O disco mais bem sucedido dos Cure marca o fim do período áureo da banda, feito à custa de uma exímia mistura de mestria pop e da sua personalidade alternativa de sempre.
Editado em 1992, Wish acabou por viver num choque de oportunidades. Por um lado, vivíamos em plena época de explosão grunge, com as bandas americanas a dominarem todo o cenário (a Britpop começaria a equilibrar a balança um pouco mais tarde). Por outro, era o tempo do domínio mundial da televisão em formato música, sobretudo a omnipresente MTV, que acabou por abraçar os Cure e ajudá-los a tornarem-se, finalmente, gigantes.
Na verdade, Wish completa uma trilogia de discos que ajudaram a tornar a banda britânica uma das forças mais poderosas da música alternativa, e se ainda hoje andam por aí a encher concertos muito se deve a esse triunvirato: Kiss Me, Kiss Me, Kiss Me (1987), Disintegration (1989) e Wish (1992) foram três sucessos de público e de crítica, garantindo muito do material obrigatório em qualquer best-of da banda de Robert Smith.
O grande valor de Wish está na síntese perfeita que consegue fazer dos dois discos anteriores. Por um lado, está lá a investida pop de Kiss Me, Kiss Me, Kiss Me; por outro, o lado romântico mais introspectivo e da beleza destruída de Disintegration. O resultado é um disco acessível mas ao mesmo tempo denso e profundo, capaz de agradar aos fãs mais antigos (desde que não odeiem grandes singles, e há alguns) e aos que nunca tinham sequer imaginado gostar de Cure.
Tudo se resume, como sempre, às canções. São as grandes canções que fazem um grande álbum. E em Wish elas aparecem em catadupa.
O arranque é fortíssimo com “Open”, canção de quase sete minutos de uma densidade e um desespero lindíssimo. Logo a seguir, uma maravilha pop chamada “Wish”, até hoje uma das canções mais reconhecíveis da banda. “Apart” leva-nos aos tempos de depressão labiríntica de Disintegration, num dos temas mais tristes de sempre e que terá sido banda sonora de muito desespero amoroso por esse mundo fora (o autor destas linhas naturalmente incluído).

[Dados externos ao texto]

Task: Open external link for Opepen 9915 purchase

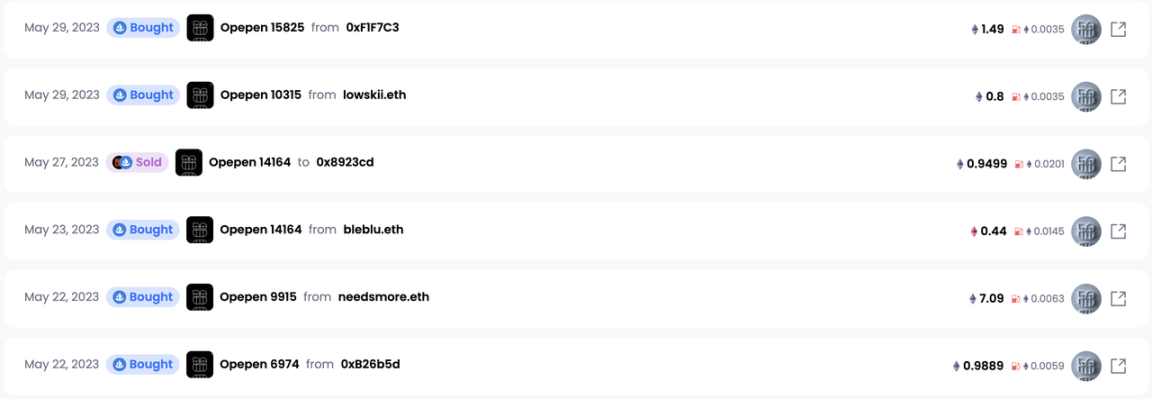Action: tap(1117, 298)
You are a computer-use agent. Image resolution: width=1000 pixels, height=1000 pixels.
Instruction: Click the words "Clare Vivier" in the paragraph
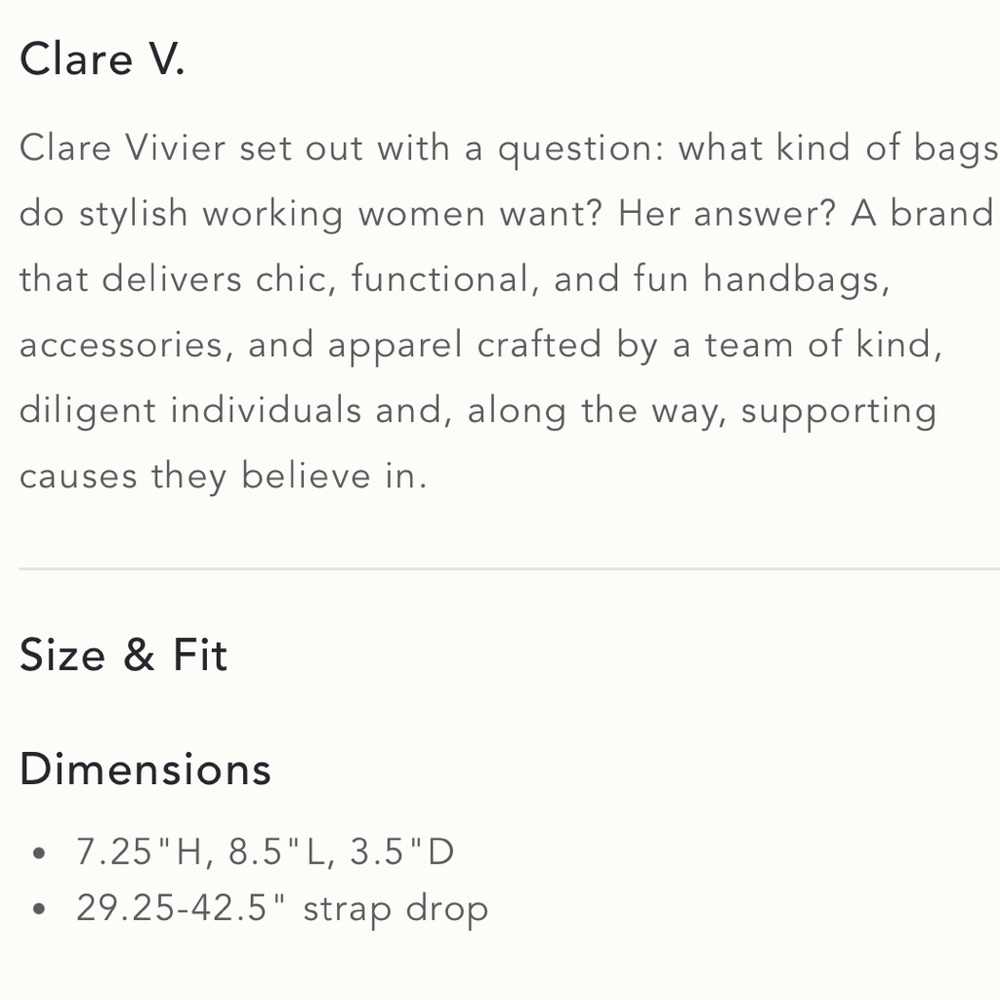pos(122,149)

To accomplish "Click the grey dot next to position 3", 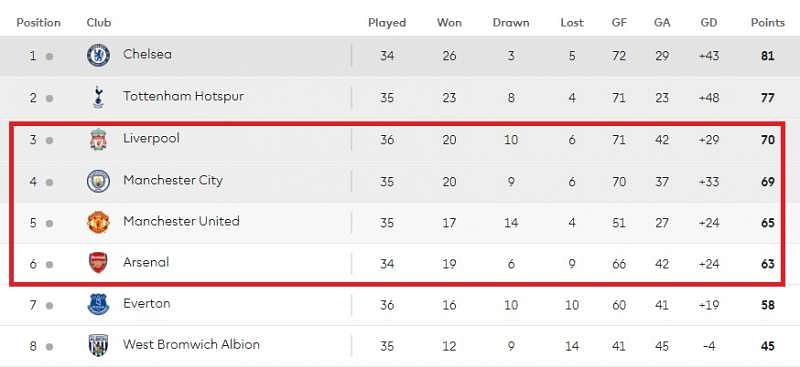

Segue-se a densa “From the Edge of the Deep Green Sea”, o tema mais longo do disco com mais de sete minutos, sempre numa ansiedade triste e servida por um riff simples mas absolutamente eficaz. Já “Wendy Time” traz-nos os Cure pop de Kiss Me, Kiss Me, Kiss Me ou dos tempos de “Lovecats”, antes de uma sequência de duas maravilhas pop. Primeiro, “Doing the Unstuck”, uma canção agridoce de luta e de renascimento, e um dos momentos mais altos do grupo. E, de seguida, a bomba “Friday I’m in Love”, estrondoso single que ecoa até hoje ao primeiro acorde.
O ritmo baixa com “Trust”, mas não a qualidade. Tema lento, muito bonito, e novamente destruidor de corações, ou a música ideal para quando precisamos mesmo muito de sentirmos pena de nós próprios, juntamente com o já mencionado “Apart” e com “To Wish Impossible Things”, já perto do fim do disco.
Mas há ainda tempo para mais um grande single pop, no formato de carta, neste caso “A Letter to Elise”. E para “Cut”, em que Smith canta um dilacerado “I wish you felt the way that I still do”, que nos atira de imediato para a adolescência. Wish termina com “End”, um delírio monolítico a roçar o noise, que acaba por não acrescentar grande coisa, e talvez o único tema dos 12 deste disco que não atinge o nível de excelência dos restantes.
Wish foi o disco mais bem sucedido comercialmente dos Cure, vendendo milhões, chegando a número 1 no Reino Unido e número 2 no mercado norte-americano. Acabou também por marcar o fim do crescimento da banda, que não mais voltaria a tempos de tanto brilho, muito menos a conseguir encarreirar três grandes discos de seguida, como aqui aconteceu entre 87 e 1992. Passariam quatro anos até à edição do sucessor, Wild Mood Swings, que longe de ser um mau disco mostra já sinais de uma fadiga da qual os Cure nunca recuperaram.
Foi aqui, com este extraordinário disco de 1992, que os Cure tocaram o céu. Ouvi-lo agora é voltar a viver tudo de novo, o bom e o mau, como os grandes discos são capazes de fazer. Quem o conhece, que volte lá, se não tiver medo do que irá reencontrar no nosso baú dos traumas e das grandes vitórias. Quem não conhece, não hesite. Não é preciso agradecer.